Records from a collection:
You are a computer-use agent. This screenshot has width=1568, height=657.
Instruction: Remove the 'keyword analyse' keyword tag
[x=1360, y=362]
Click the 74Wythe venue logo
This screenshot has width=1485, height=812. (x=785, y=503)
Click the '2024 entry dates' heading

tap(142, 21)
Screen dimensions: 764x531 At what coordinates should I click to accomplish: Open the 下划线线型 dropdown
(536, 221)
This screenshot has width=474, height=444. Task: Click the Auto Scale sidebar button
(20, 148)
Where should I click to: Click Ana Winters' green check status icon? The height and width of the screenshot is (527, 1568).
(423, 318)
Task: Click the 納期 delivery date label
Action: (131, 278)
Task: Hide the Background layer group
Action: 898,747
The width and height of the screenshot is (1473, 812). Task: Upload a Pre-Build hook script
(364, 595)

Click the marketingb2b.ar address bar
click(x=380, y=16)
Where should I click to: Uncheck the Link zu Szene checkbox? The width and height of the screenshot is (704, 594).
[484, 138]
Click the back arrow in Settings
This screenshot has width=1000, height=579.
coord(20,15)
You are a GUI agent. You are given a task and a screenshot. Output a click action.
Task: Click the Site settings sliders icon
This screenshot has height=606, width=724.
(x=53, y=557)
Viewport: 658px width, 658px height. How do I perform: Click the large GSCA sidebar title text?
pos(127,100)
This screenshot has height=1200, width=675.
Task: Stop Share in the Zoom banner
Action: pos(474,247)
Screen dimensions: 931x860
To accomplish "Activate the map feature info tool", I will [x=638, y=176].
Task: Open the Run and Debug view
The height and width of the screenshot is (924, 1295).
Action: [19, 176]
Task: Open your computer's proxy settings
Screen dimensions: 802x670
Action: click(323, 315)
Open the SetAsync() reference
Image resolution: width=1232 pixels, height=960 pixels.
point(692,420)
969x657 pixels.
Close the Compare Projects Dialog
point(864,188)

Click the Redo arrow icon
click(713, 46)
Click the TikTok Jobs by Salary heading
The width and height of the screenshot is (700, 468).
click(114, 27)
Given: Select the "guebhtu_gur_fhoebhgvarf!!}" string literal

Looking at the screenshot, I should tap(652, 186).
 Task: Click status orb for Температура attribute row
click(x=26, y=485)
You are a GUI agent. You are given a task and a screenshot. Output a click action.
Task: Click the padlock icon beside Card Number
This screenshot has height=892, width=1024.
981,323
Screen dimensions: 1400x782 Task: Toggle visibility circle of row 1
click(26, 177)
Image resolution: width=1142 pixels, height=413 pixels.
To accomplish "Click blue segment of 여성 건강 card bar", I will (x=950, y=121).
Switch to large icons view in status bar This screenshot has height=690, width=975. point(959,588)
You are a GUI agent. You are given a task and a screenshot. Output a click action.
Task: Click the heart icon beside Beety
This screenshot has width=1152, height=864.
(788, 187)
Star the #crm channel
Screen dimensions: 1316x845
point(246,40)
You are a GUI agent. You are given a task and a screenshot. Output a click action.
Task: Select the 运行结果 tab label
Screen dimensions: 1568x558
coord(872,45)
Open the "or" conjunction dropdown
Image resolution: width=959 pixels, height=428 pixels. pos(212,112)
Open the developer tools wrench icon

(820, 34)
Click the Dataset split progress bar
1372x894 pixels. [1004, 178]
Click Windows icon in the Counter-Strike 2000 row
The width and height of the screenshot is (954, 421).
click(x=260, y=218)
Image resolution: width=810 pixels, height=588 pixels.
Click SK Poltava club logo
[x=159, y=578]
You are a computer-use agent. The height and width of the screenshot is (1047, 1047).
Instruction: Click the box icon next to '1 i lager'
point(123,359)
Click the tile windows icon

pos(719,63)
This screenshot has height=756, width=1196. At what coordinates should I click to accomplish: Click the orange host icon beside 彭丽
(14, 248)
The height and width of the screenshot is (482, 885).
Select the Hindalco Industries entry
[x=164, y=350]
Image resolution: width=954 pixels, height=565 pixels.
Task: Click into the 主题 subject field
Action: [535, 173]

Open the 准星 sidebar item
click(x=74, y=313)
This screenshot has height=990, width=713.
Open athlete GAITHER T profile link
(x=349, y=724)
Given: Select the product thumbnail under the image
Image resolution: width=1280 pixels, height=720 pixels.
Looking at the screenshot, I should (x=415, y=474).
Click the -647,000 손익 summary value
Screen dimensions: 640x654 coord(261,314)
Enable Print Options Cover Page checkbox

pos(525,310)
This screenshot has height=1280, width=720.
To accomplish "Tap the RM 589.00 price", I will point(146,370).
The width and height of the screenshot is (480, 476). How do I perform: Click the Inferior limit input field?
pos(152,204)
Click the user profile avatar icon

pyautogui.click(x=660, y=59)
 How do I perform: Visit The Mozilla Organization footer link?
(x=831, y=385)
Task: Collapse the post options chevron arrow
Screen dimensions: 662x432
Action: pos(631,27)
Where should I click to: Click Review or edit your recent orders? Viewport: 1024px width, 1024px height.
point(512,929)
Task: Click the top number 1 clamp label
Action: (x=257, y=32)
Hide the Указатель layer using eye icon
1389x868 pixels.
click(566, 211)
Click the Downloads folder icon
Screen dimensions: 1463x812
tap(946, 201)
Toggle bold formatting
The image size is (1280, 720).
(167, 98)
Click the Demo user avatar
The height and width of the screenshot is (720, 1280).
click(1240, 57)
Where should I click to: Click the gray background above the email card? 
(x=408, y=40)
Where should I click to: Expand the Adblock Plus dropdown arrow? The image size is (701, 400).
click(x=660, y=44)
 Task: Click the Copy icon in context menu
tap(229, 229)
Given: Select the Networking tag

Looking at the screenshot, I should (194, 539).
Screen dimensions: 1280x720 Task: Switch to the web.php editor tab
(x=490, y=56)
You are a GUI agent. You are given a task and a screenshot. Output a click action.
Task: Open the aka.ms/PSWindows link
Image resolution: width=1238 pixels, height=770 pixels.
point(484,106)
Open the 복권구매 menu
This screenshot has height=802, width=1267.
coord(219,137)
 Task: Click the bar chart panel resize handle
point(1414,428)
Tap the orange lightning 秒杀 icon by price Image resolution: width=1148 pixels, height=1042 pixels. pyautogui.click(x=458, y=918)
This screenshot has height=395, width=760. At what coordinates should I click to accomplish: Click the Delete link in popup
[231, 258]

• Prompt
Look through the data and gather every line with the string "price" in it.

• Response for this exercise
To accomplish "Tap the RM 589.00 price", I will point(146,370).
Tap the orange lightning 秒杀 icon by price Image resolution: width=1148 pixels, height=1042 pixels. pyautogui.click(x=458, y=918)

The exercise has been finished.